### Parts of the exercise
1 > In the passage about the ChatGPT study, which reviewers did not decline in quality as much as non-experts?
2 > Resume the passage about the ChatGPT study, picking up after its last sentence.

### Extract to read
________________________
Although the researchers cautioned that more work needs to be done to understand the full effects of ChatGPT, they say the study should serve as a warning to online platforms that rely heavily on user-submitted content.

“This technology has changed the cost of producing content, and without any safeguards or real considerations around how to adapt to that, it does seem like businesses have left themselves vulnerable to being kind of flooded,” Knight says.

The study also offers evidence for how websites could avoid a plunge in the quality of their content: expert reviewers did not exhibit the same degree of decline in quality as non-experts, suggesting systems like Yelp’s “Elite” reviewer program may help mitigate ChatGPT’s negative impact.

The researchers hope their work alerts companies to the potential downsides associated with the exploding popularity of generative AI.
________________________
### Material provided

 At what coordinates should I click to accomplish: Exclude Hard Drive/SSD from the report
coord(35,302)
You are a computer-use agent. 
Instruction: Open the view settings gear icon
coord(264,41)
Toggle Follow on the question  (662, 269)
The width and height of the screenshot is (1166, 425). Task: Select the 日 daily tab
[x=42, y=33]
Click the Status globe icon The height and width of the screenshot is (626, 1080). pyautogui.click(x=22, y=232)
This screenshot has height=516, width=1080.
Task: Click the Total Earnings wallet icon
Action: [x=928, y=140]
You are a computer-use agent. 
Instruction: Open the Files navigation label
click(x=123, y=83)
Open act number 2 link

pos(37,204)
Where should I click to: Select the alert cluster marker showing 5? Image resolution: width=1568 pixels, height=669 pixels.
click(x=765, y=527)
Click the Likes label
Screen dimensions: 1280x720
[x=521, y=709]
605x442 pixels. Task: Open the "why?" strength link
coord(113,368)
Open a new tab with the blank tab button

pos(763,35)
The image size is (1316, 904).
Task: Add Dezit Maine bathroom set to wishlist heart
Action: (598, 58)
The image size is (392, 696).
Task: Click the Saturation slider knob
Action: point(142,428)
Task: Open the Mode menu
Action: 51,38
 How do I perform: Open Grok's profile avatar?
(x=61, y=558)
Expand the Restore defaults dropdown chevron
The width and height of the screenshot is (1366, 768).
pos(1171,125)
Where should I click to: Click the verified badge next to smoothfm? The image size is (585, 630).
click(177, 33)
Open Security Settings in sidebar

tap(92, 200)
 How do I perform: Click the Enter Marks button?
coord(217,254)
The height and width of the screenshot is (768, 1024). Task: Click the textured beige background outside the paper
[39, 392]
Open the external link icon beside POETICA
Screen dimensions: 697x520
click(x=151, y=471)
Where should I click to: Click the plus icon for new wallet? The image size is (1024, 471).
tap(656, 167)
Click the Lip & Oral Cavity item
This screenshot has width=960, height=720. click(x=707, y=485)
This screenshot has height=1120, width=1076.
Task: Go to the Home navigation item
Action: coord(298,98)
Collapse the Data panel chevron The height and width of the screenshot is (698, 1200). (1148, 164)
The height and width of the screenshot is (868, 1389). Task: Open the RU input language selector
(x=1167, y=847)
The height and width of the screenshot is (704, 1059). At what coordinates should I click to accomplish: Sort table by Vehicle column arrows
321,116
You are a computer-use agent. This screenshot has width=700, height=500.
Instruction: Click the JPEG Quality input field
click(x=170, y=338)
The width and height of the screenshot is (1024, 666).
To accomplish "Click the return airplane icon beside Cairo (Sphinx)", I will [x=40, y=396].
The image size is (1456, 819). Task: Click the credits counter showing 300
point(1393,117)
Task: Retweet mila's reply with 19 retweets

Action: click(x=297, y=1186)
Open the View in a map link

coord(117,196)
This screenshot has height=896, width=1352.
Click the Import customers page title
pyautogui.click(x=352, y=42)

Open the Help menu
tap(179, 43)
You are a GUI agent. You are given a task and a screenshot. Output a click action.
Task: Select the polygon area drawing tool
________________________
### Your responses
1 > Expert reviewers.

2 >
“I think we’re sounding the alarm that we need to do more to encourage the responsible use of ChatGPT and to change how we’re gatekeeping,” Knight says. “I think a lot of our systems for evaluation and ensuring quality online content were developed in an era where it wasn’t so incredibly low cost to flood the internet. We’re hoping our work will get people to take [content quality decline] more seriously as a potential downside risk.”

Diving Deeper Into ChatGPT’s Effects

Bart says the study aimed to create a more granular understanding of ChatGPT’s effects on internet content.

“A lot of people say ChatGPT improves the productivity of workers,” Bart says. “It’s a claim that’s been made both by industry observers as well as by researchers. We wanted to understand what exactly happens when people get access to ChatGPT, because there are different ways to look at productivity in terms of volume and in terms of quality.”

For the study, the researchers analyzed Yelp reviews of restaurants in San Francisco and Amazon product reviews from the “Camera, Photo, and Video” category. They then used a ChatGPT detection tool called ZeroGPT, and compared reviews posted before and after ChatGPT’s release.

To assess the quality of reviews, the researchers measured the “useful” or “helpful” votes each one received.

They found the use of generative AI brought a 15.5 percent decrease in useful votes on Yelp and a 14.8 percent decrease in helpful votes on Amazon. The decreases were driven mainly by non-expert reviewers, and much less so by “Elite” reviewers on Yelp and members of the “Vine Voice” program on Amazon.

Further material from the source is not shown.